On the Middle East Peace Process
In the Name of God, the Most Merciful, the Compassionate,
Thank you, General Scowcroft. I am delighted to be with all of you this afternoon.
CSIS has been a tremendous source of understanding about the important relationship
between the Middle East and the United States. It is an honour to be invited to join in
Today I want to talk about the Palestinian-Israeli conflict, which has almost defined the modern history of my region. But I do not want to talk about missed opportunities. I want to focus on the urgency of not missing any more ... and on why, and how, the United States can lead.
The US has a stated, strategic interest in ending this conflict. Few crises in history have presented such a potent mix of threats – from the regional instability and violence it promotes – to the worldwide divisions it has caused, divisions actively exploited by extremists. But, there have been equally few situations where a just solution could bring such powerful benefits – not only to the parties, not only to the region, but to the world as a whole.
Yet time, my friends, is not on our side. Every day we lose makes the conflict much harder to resolve. And that is a danger to all of us.
I know this is understood by President Obama and his team. The President gave early signals that Middle East peace will be a priority for the United States. We in Jordan welcome his commitment and engagement. And we are not alone. Every country in the Middle East, and perhaps even the world, sees the United States as being the key to achieving peace. America's strategic interests will be advanced by a peace settlement and in the eyes of the world, American credibility will be advanced as well.
Tackling the issue, head-on, is now imperative. Success urgently demands, not more process, but more results. That means a clear plan to reach a comprehensive peace – one that builds on the achievements of previous negotiations. And there must also be a vigorous leadership commitment, to ensure negotiations move fast, towards
reconciliation on the basis of the two-state solution.
We do not have time to engage in yet another open-ended process. We have seen what comes of process without progress. Every missed opportunity has alienated more people on both sides. Such a course increases distrust and difficulties and fuels those who seek to carry the parties down the path of confrontation.
Yet this path cannot help either party get where it needs to be. For Palestinians to reap the promise of the 21st century, for Israelis to achieve the enduring security they seek, there must be an end … to occupation and confrontation … to settlement building … to unilateral actions in Jerusalem. There must be a settlement that fulfils the legitimate rights of both parties – the right of Palestinians to statehood, and the right of Israelis to security.
One of the vital functions the United States can play right now, is to help its friends
think and act in these strategic terms. That means keeping the focus on where the parties want to be – in ten, twenty, thirty years and more; the hopes and horizons for themselves and their children – and then setting a direction towards that future, now.

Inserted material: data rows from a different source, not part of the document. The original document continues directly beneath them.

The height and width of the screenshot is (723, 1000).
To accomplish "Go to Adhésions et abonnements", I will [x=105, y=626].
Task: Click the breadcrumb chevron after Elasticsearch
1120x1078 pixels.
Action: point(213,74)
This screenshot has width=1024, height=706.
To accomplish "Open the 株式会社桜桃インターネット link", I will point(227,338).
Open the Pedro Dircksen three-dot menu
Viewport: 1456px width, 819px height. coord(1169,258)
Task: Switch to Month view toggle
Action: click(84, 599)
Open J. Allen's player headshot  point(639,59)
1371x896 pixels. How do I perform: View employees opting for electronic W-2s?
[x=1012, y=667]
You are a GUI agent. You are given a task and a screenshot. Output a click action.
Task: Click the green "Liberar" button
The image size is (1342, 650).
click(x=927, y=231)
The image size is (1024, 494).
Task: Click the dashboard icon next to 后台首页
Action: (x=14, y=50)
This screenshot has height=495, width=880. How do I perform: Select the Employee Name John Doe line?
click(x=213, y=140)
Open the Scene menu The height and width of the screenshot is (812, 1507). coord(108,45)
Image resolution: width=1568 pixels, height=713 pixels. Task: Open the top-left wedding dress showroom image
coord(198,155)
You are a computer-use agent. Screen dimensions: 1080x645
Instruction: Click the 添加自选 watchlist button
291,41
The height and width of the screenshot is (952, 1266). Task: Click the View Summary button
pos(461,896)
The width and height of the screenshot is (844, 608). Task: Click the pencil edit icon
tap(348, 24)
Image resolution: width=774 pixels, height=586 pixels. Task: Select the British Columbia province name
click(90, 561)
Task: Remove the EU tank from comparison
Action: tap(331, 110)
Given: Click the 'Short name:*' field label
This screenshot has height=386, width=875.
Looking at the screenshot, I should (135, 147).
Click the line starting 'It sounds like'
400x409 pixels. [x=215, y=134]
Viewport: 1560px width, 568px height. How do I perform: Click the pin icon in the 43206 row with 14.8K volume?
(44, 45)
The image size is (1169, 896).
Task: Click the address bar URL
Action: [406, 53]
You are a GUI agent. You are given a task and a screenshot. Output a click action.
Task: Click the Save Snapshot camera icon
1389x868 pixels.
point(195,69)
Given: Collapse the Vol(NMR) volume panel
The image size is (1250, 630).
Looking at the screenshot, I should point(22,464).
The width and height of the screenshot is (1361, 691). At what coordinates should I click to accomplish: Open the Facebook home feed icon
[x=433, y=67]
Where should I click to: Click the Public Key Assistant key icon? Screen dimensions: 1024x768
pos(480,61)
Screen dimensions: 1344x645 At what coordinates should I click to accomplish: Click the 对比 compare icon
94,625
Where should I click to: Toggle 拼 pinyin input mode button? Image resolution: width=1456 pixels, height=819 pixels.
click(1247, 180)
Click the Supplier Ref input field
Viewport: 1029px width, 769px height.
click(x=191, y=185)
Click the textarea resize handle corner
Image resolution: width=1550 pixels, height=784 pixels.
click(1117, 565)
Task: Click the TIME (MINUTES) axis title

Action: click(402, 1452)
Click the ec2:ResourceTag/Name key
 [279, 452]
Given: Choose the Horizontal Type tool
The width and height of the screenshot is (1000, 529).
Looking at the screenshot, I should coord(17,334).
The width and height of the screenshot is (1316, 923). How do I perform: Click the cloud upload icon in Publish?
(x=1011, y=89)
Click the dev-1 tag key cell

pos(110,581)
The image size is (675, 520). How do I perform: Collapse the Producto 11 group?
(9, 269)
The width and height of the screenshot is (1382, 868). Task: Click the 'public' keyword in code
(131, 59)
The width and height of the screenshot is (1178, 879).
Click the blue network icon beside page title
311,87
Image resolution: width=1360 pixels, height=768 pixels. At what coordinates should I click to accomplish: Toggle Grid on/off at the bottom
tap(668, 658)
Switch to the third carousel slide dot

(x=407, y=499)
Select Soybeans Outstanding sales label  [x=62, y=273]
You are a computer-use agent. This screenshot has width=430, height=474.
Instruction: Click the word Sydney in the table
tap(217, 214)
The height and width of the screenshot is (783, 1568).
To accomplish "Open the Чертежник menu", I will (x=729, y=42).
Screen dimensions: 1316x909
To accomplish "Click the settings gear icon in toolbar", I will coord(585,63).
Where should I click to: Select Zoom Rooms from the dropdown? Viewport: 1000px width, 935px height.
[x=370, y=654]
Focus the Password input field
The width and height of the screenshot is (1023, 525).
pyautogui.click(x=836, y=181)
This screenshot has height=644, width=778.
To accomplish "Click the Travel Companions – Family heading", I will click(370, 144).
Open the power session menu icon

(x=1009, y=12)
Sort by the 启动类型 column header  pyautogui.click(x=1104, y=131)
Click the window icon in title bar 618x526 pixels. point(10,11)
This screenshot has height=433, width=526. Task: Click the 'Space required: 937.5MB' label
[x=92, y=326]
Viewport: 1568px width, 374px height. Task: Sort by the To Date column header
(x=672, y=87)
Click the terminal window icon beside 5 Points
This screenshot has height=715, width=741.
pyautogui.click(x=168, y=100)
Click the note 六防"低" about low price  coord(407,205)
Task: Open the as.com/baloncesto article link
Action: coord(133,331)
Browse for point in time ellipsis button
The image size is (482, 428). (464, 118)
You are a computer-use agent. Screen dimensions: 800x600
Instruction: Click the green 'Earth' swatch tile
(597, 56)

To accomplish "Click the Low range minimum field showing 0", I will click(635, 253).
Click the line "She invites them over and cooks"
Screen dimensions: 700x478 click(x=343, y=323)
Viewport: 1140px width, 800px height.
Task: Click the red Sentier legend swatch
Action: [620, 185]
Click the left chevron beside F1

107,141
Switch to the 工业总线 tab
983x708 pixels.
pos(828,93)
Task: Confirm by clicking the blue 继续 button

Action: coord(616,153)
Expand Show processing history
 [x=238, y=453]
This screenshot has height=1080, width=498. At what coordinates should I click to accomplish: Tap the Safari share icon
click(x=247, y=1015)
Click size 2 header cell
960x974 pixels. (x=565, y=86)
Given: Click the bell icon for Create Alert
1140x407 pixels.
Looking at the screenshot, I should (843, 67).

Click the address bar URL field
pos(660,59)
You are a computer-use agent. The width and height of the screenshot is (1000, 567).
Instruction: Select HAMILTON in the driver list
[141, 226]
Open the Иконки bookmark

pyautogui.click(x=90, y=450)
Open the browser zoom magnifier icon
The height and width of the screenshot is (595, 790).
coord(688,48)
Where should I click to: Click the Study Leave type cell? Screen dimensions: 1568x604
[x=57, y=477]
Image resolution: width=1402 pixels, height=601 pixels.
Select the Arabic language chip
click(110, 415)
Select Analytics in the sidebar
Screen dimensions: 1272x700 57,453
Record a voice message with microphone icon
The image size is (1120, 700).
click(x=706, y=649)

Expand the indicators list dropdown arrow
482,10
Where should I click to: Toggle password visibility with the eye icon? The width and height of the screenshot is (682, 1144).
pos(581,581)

Through its own focus, through its own resolve, the United States will set the standard. Events are already testing American credibility. These include the Israeli voices for turning back the clock on negotiations – to disestablish the established agenda for peace. And they include extremist voices in the Arab world that preach war. I hope that the United States will make it clear that it will not accept retrograde movement. The elements of a settlement are known; the agenda for negotiations is agreed; there is a clear objective: Two states, each sovereign, viable, and secure. Such a settlement is a vital US interest, and it is equally vital to your interests that the world see the US lead the way.
Indeed, the groundwork is there. The two-state settlement has been agreed by the
parties and the entire international community. And for seven years, against all provocation, the landmark Arab Peace Initiative has held. The initiative lays out the
parameters of a comprehensive settlement – ending the occupation ... creating a
Palestinian state ... and providing security guarantees and normal relations for Israel.
Muslim countries around the world have also expressed their support. This offers Israel a place in its neighbourhood and more: acceptance by the one-third of the UN members – that’s 57 countries – that still do not recognize Israel.
By its unanimous voice, by its serious approach, the Arab Peace Initiative is the most important proposal for peace in the history of this conflict. We have made our choice: a comprehensive peace that meets the legitimate needs of all. Israel now has to make its choice. To integrate into the region, accepted and accepting, with normal relations with its neighbours. Or to remain fortress Israel, isolated, and holding itself and the entire region a hostage to continuing confrontation.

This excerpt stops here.